THE EXERCISE -> Swap each "Instruction" in the records below for "Command", and leave everything else the same.
╭─ DATA FOR THIS TASK
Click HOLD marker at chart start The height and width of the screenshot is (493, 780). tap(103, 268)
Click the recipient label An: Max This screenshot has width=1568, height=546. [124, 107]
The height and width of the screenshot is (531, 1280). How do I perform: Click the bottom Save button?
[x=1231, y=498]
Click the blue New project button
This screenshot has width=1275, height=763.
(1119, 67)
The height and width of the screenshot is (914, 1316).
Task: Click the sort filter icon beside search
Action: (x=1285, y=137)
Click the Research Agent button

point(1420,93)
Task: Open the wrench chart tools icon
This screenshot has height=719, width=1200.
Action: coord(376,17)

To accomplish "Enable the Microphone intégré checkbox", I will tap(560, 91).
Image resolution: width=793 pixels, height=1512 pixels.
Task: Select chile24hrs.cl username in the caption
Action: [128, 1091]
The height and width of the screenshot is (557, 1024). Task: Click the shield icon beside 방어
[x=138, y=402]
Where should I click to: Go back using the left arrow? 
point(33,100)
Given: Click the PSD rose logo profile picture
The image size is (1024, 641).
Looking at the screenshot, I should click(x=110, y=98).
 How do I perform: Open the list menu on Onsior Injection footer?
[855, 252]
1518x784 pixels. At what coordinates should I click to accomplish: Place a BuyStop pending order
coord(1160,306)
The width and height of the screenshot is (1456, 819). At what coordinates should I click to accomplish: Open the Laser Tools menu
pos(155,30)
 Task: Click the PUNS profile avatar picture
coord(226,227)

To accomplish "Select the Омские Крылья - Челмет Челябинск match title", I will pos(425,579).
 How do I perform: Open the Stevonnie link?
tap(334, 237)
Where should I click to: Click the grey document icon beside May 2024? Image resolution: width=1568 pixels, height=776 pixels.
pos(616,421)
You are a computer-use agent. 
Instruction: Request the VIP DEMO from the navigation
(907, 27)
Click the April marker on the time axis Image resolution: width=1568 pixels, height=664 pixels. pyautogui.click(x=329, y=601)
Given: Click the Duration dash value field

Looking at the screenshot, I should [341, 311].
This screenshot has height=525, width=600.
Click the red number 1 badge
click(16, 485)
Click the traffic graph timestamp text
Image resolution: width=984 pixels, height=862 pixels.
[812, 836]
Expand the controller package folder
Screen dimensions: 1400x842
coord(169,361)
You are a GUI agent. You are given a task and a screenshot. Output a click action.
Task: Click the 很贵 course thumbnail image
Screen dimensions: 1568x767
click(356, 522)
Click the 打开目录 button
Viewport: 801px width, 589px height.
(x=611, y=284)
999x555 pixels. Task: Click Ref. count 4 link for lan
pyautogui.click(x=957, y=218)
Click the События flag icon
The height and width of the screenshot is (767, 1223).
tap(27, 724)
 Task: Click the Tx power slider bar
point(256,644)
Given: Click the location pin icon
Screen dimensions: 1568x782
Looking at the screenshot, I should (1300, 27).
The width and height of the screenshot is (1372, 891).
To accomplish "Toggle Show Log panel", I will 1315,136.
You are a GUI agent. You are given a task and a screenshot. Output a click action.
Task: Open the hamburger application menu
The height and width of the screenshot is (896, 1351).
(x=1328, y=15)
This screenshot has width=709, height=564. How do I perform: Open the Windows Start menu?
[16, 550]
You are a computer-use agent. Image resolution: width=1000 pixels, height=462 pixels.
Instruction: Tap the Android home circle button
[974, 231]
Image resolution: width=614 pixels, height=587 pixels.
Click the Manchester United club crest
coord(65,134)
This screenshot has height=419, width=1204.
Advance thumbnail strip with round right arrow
╰─
EXPECTED ANSWER ->
Click HOLD marker at chart start The height and width of the screenshot is (493, 780). tap(103, 268)
Click the recipient label An: Max This screenshot has width=1568, height=546. [124, 107]
The height and width of the screenshot is (531, 1280). How do I perform: Click the bottom Save button?
[x=1231, y=498]
Click the blue New project button
This screenshot has width=1275, height=763.
(1119, 67)
The height and width of the screenshot is (914, 1316).
Task: Click the sort filter icon beside search
Action: (x=1285, y=137)
Click the Research Agent button

point(1420,93)
Task: Open the wrench chart tools icon
This screenshot has height=719, width=1200.
Action: coord(376,17)

To accomplish "Enable the Microphone intégré checkbox", I will tap(560, 91).
Image resolution: width=793 pixels, height=1512 pixels.
Task: Select chile24hrs.cl username in the caption
Action: [128, 1091]
The height and width of the screenshot is (557, 1024). Task: Click the shield icon beside 방어
[x=138, y=402]
Where should I click to: Go back using the left arrow? 
point(33,100)
Given: Click the PSD rose logo profile picture
The image size is (1024, 641).
Looking at the screenshot, I should click(x=110, y=98).
 How do I perform: Open the list menu on Onsior Injection footer?
[855, 252]
1518x784 pixels. At what coordinates should I click to accomplish: Place a BuyStop pending order
coord(1160,306)
The width and height of the screenshot is (1456, 819). At what coordinates should I click to accomplish: Open the Laser Tools menu
pos(155,30)
 Task: Click the PUNS profile avatar picture
coord(226,227)

To accomplish "Select the Омские Крылья - Челмет Челябинск match title", I will pos(425,579).
 How do I perform: Open the Stevonnie link?
tap(334, 237)
Where should I click to: Click the grey document icon beside May 2024? Image resolution: width=1568 pixels, height=776 pixels.
pos(616,421)
You are a computer-use agent. 
Command: Request the VIP DEMO from the navigation
(907, 27)
Click the April marker on the time axis Image resolution: width=1568 pixels, height=664 pixels. pyautogui.click(x=329, y=601)
Given: Click the Duration dash value field

Looking at the screenshot, I should [341, 311].
This screenshot has height=525, width=600.
Click the red number 1 badge
click(16, 485)
Click the traffic graph timestamp text
Image resolution: width=984 pixels, height=862 pixels.
[812, 836]
Expand the controller package folder
Screen dimensions: 1400x842
coord(169,361)
You are a GUI agent. You are given a task and a screenshot. Output a click action.
Task: Click the 很贵 course thumbnail image
Screen dimensions: 1568x767
click(356, 522)
Click the 打开目录 button
Viewport: 801px width, 589px height.
(x=611, y=284)
999x555 pixels. Task: Click Ref. count 4 link for lan
pyautogui.click(x=957, y=218)
Click the События flag icon
The height and width of the screenshot is (767, 1223).
tap(27, 724)
 Task: Click the Tx power slider bar
point(256,644)
Given: Click the location pin icon
Screen dimensions: 1568x782
Looking at the screenshot, I should (1300, 27).
The width and height of the screenshot is (1372, 891).
To accomplish "Toggle Show Log panel", I will 1315,136.
You are a GUI agent. You are given a task and a screenshot. Output a click action.
Task: Open the hamburger application menu
The height and width of the screenshot is (896, 1351).
(x=1328, y=15)
This screenshot has width=709, height=564. How do I perform: Open the Windows Start menu?
[16, 550]
You are a computer-use agent. Image resolution: width=1000 pixels, height=462 pixels.
Command: Tap the Android home circle button
[974, 231]
Image resolution: width=614 pixels, height=587 pixels.
Click the Manchester United club crest
coord(65,134)
This screenshot has height=419, width=1204.
Advance thumbnail strip with round right arrow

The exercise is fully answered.